→ Complete the following:
**1.** List each Genesis passage that the post below cites by chapter and verse.
**2.** Reproduce word for word the stretch of the post below from "For your benefit, I" through "and the earth.".

→ Text:
I'm not trying to make any bad assumptions, but I can't help but think that you guys would agree with me on this were it not for your complete acceptance of macroevolutionary theories of creation. Am I wrong?
Throughout our discussions you have over and over again demonstrated that you are not able to understand my posts even though I attempted to post at the 10th grade reading level. Ute very clearly and concisely explained my posts to you, but you did not understand him either. And now it appears that you believe that I completely accept all marcroevolutionary theory even though I have expressly stated several times that I do not. (And of course no rational human being could possibly accept them all as being true because to a very large extent they are self-contradictory regarding thousands of the small details).
For your benefit, I shall now attempt to post at the 8th grade reading level:
Unlike most macroevolutionists, I believe that the world that we find represented by fossils in the fossil record is a world that no longer exists and that it came to and end sometime before Adam was created. This world that no longer exists was created in the interval of time spoken of in Gen. 1:1,
1. In the beginning God created the heavens and the earth.
This world that no longer exists is described in Gen. 1:2,
2. The earth was formless and void, and darkness was over the surface of the deep, and the Spirit of God was moving over the surface of the waters.
When I say that this world no longer exists, I do not mean that the earth was entirely destroyed, but that world, theologically speaking, became “formless and void, and that darkness was over the surface of the deep.” Subsequent to this period of time, God intervened, as recorded in Gen 1:3:
3. Then God said, "Let there be light"; and there was light.
And God “saw that the light was good; and God separated the light from the darkness.”
5. God called the light day, and the darkness He called night. And there was evening and there was morning, one day.
6. Then God said, "Let there be an expanse in the midst of the waters, and let it separate the waters from the waters."

→ Data extract:
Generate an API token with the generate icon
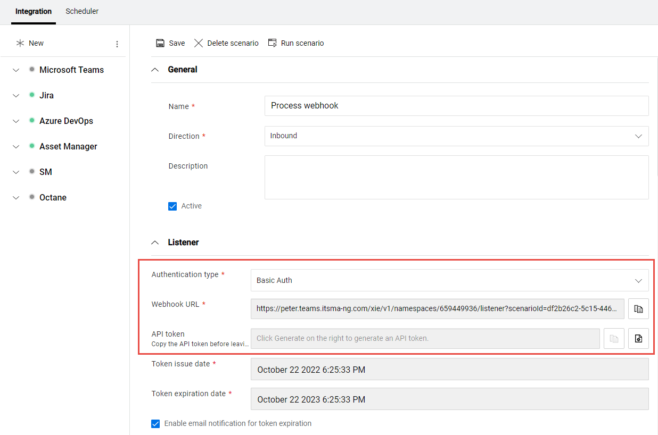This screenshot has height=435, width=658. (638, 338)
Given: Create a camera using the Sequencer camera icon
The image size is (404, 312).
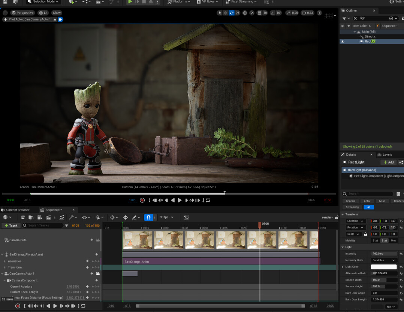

→ Responses per task:
**1.**
Gen. 1:1
Gen. 1:2
Gen 1:3

**2.**
For your benefit, I shall now attempt to post at the 8th grade reading level:
Unlike most macroevolutionists, I believe that the world that we find represented by fossils in the fossil record is a world that no longer exists and that it came to and end sometime before Adam was created. This world that no longer exists was created in the interval of time spoken of in Gen. 1:1,
1. In the beginning God created the heavens and the earth.